(RECORDS SUPPLIED begins)
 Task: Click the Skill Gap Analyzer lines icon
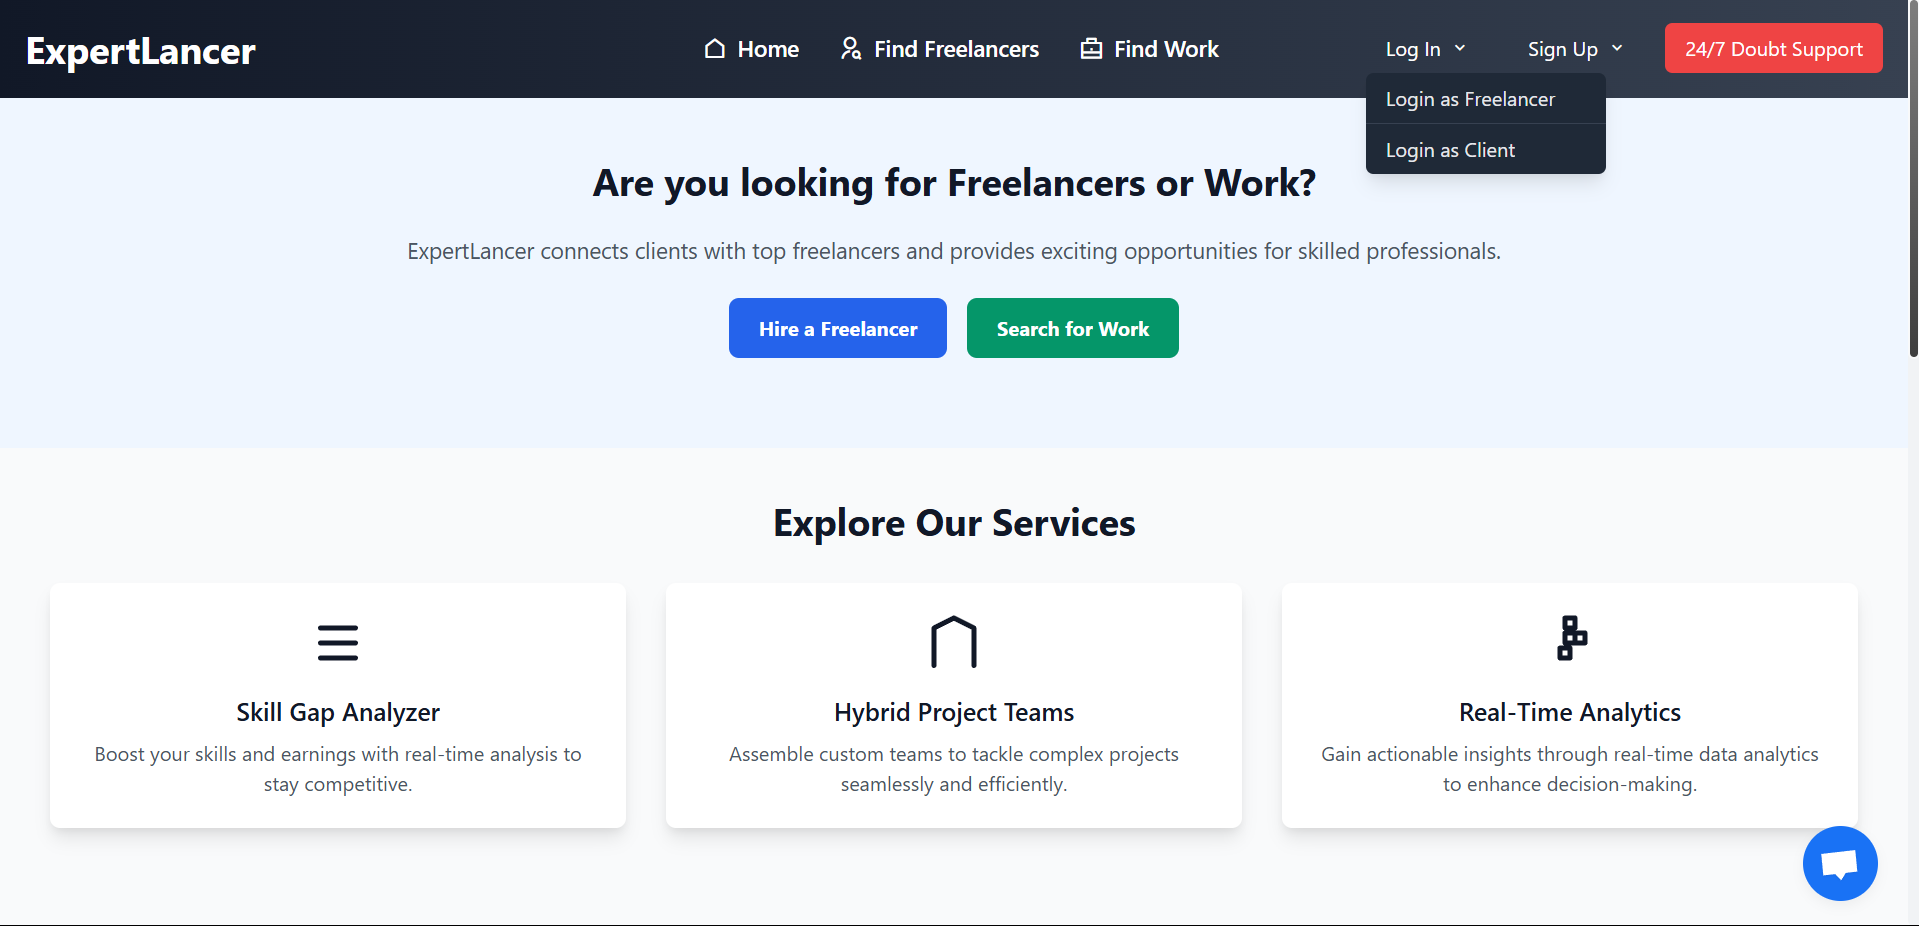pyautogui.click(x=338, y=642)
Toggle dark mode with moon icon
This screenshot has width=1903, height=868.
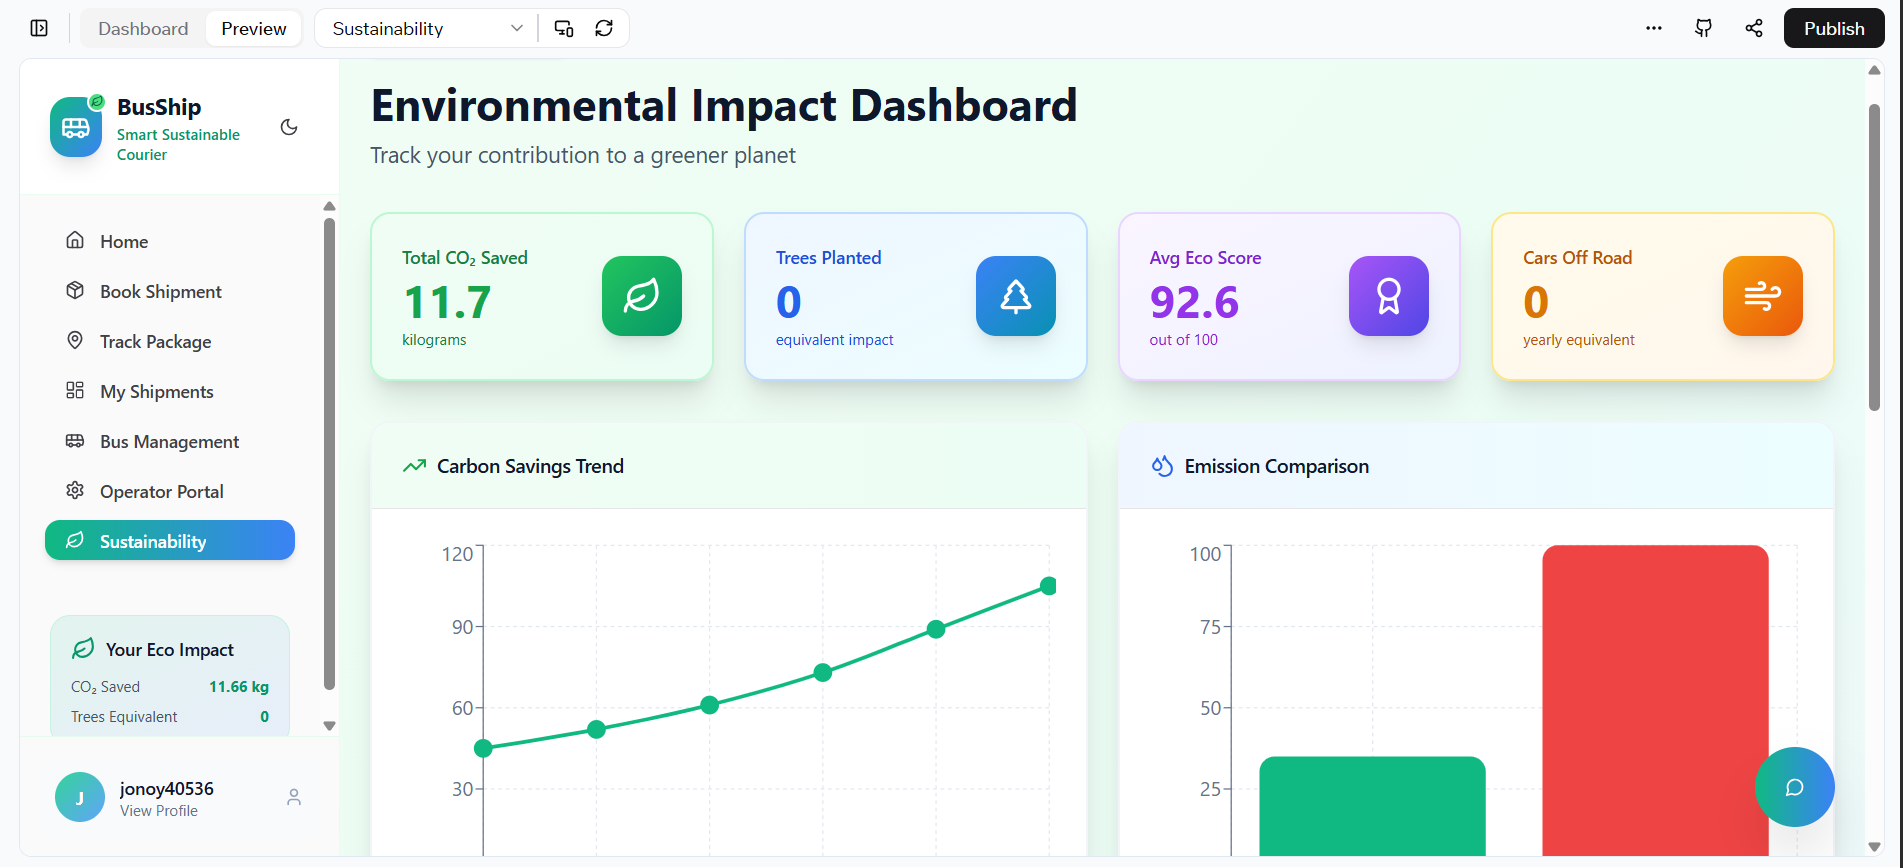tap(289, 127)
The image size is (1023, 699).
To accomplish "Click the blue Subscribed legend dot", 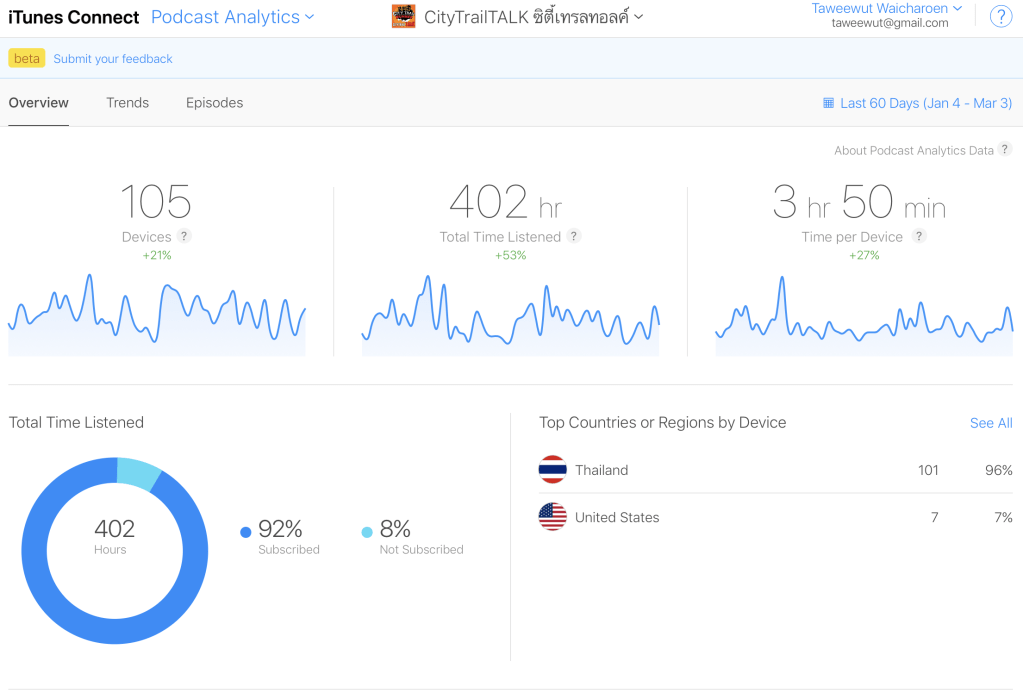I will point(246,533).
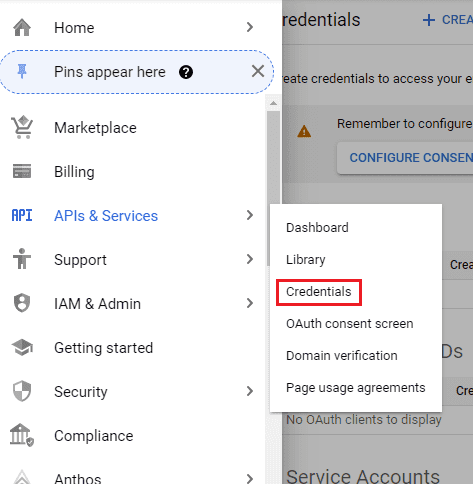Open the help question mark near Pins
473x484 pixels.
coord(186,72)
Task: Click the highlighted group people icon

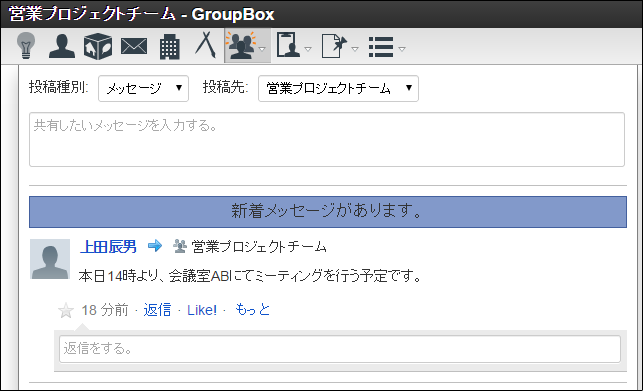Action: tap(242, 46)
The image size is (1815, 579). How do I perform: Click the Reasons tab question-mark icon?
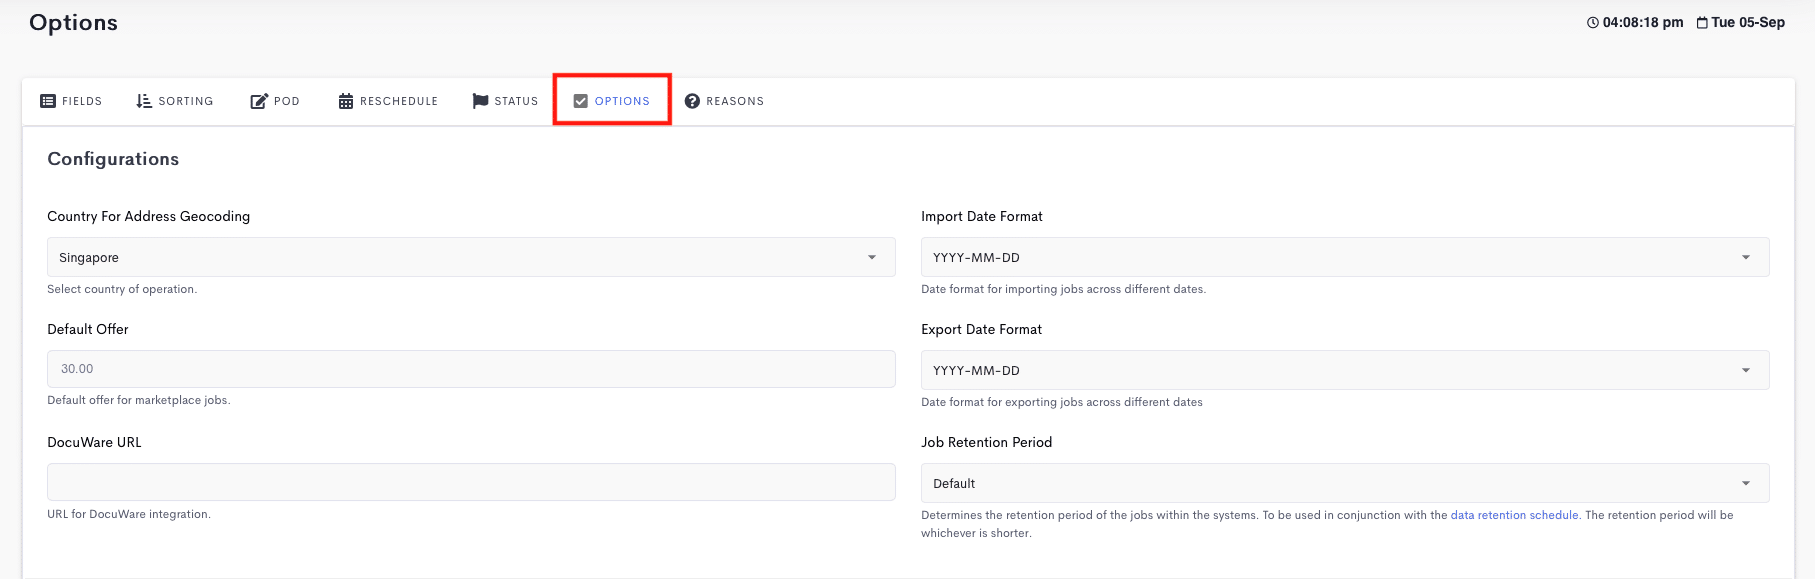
(RECORDS SUPPLIED ends)
— ASSIGNED TASK —
One number should be returned: how many lines in the records contain the word "image".

— EXERCISE RESULT —
2